Denver's Next Improv Star, week four: Blowup dolls and double elimination
Reality TV is great because it's obnoxious, because it's trashy and because it's unpredictable. The former characteristics are more or less unique to television (little else owes its appeal to the fact that it's so terrible), but the latter element of relentless surprise is also definitive to Improv Star. This week, the show lived up its reputation -- "the only reality improv show in Denver!" -- in its lightness and its spontanaeity. It also ended in a double-elimination, a move excruciatingly familiar to reality show addicts everywhere.
Effective body language is the spine of good acting. In its absence, all else, the character development and the plot and even the dialogue, falls flat. The guest judge this week, director Scott Piebenga, made this the night's theme. Actors were appraised based on their ability to communicate physically; as an upshot of this, the show was awash with leaps and flails and other displays of bodily extravagance.

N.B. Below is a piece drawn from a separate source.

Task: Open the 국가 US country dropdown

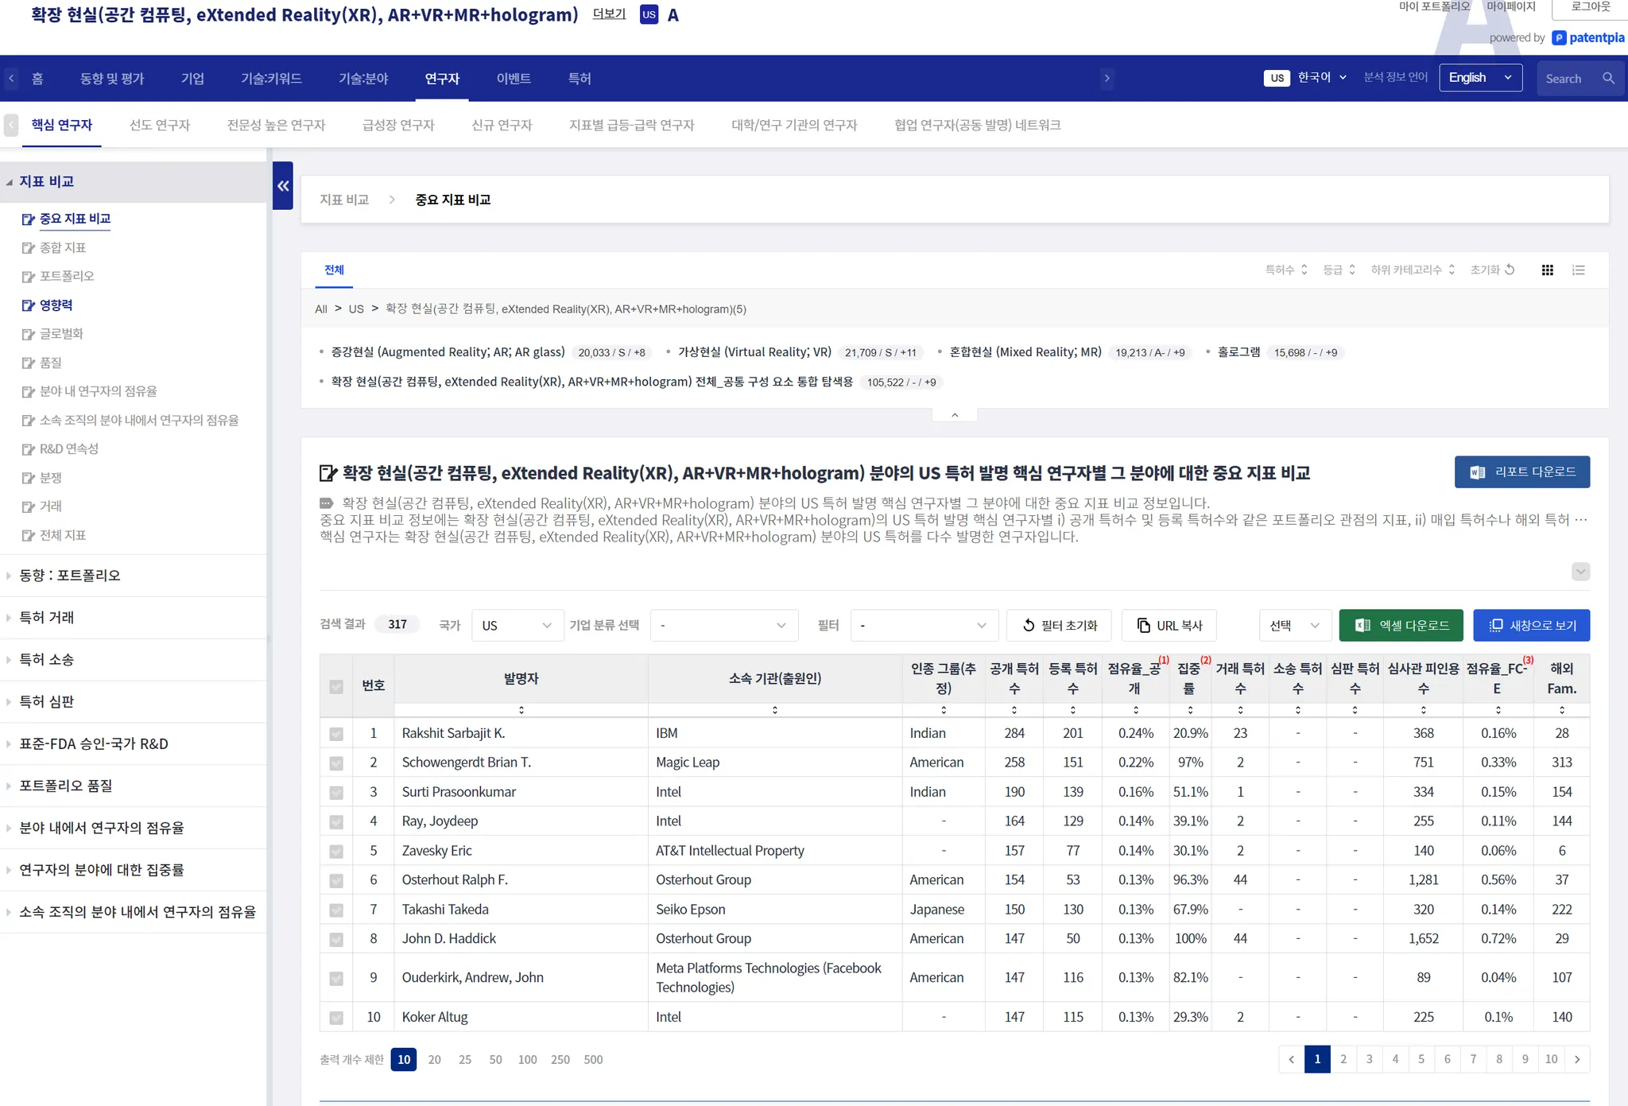Action: [516, 626]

The first challenge was based on physicality in terms of relationship. The remaining twelve contestants, divided into four groups of three, were told to perform skits in which each character would develop a distinct relationship with every other character. On its surface this task seems simple. On stage, not so much. Juggling conversation, blocking, and the generation of ideas leaves little time or mental energy for establishing character depth. The judges also imposed a second requirement: each skit must incorporate a blow-up doll, a headnod to a baccalaureatte in the audience who, evidently, had a thing for inflatable men.

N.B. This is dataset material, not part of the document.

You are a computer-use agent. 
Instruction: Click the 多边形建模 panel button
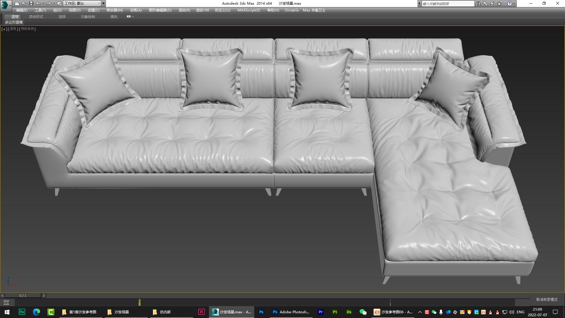point(14,22)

What followed was an illuminating lesson in family dynamics. A wife/mother with an unhealthy attachment to her blowup doll drove her daughter to the streets while her husband stormily chainsmoked. A father did his best to integrate his doll into his domestic life; she ended up a puddle of melted latex in the oven. To the chagrin of his parents, a young man brought home a doll girlfriend. A man bought a blowup doll for himself, only to find his fiance had done the same thing, except hers was real. (An unexpected bonus to the show: romantic guidance. "Stand in the blow-up section," the doll-impersonater advised.)
The second act was structured around acting guru Anne Bogart's ideas about movement. It should be based on time, weight, and space, she believed, and based on those criteria the judges assigned the contestants physical characteristics. They would amplify some combination of quickness, lightness, heaviness, and/or slowness, traits assigned by way of coin-flip. Their scenes also were set in a line for seating at Maggiano's. Fidgeting ensued. Also food fights.
At the end of the show, Nicole Nelson and Jared McBain were eliminated. Rick Rothenberg was declared winner.